Thank you, Mr. Chairperson,
Mr. Secretary-General,
Excellencies,
Ladies and Gentlemen,
I wish to thank the Secretary-General and Amb. Simonovic for organizing this timely and valuable panel, which the Italian Mission is proud to have co-sponsored with Chile.
Italy has a long and deeply-rooted commitment to the advancement of human rights and fundamental freedoms. With regard to today’s topic, almost two-hundred years before the founding of the United Nations it was an Italian, Cesare Beccaria, who penned the foundational text of modern opposition to the death penalty in his treatise, On Crimes and Punishments. We carry on this proud tradition today through the campaign to adopt the Fifth Resolution for a Moratorium on the Death Penalty at the 69th Session of the United Nations General Assembly. This is a top priority of our foreign policy and of the agenda of our Presidency of the European Union in the second half of the year.
As the Secretary General reported in July 2013, the international community as a whole is moving towards the abolition of the death penalty in law or in practice. Capital punishment is increasingly repudiated across most legal systems, traditions, customs and religious backgrounds. Since the time of its first adoption in 2017, the moratorium resolution has built a progressively larger consensus, gaining the support of 111 Countries in favor two years ago.
Today’s event focuses on one of the most sensitive aspects of the death penalty: namely, the relationship between capital punishment and discrimination.
There are indeed many reasons why we believe that the death penalty should be abandoned.

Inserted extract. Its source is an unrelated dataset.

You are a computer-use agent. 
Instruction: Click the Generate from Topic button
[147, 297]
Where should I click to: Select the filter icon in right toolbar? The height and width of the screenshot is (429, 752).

One of the most compelling is that, according to the statistics available so far, it tends to be applied in a discriminatory way. Is there evidence that those convicted or executed are more likely to belong to racial, cultural or societal minorities? This is a key question. And one important reason why we were so eager to co-sponsor this event.
Ladies and Gentlemen, I will leave it to our distinguished experts to seek an answer to this heavy question. I wish to make only one substantive point.
The death penalty is often endorsed by beliefs for which there are no scientific grounds. I am not arguing that the truth is necessarily all on one side, or that one size fits all, but I strongly believe that decision makers as well as the public – which throughout the world tends to be driven by emotions – can only make an informed choice through solid data, that give a clear picture of the consequences of the practice of the death penalty in its full complexity. Accurate, reliable and wide-ranging information is needed: not vague, sometimes biased hypotheses.
Ladies and Gentlemen, if we can all agree on this, let us work together and pool our information, in a collective effort to provide transparent national statistics, aiming at creating an international database available for decision-makers. The United Nations, I believe, is no doubt the best framework to launch such a project.
I wish you a very fruitful discussion!
And see you again at our next joint event at the beginning of the Italian Presidency of the European Union, on July 2nd.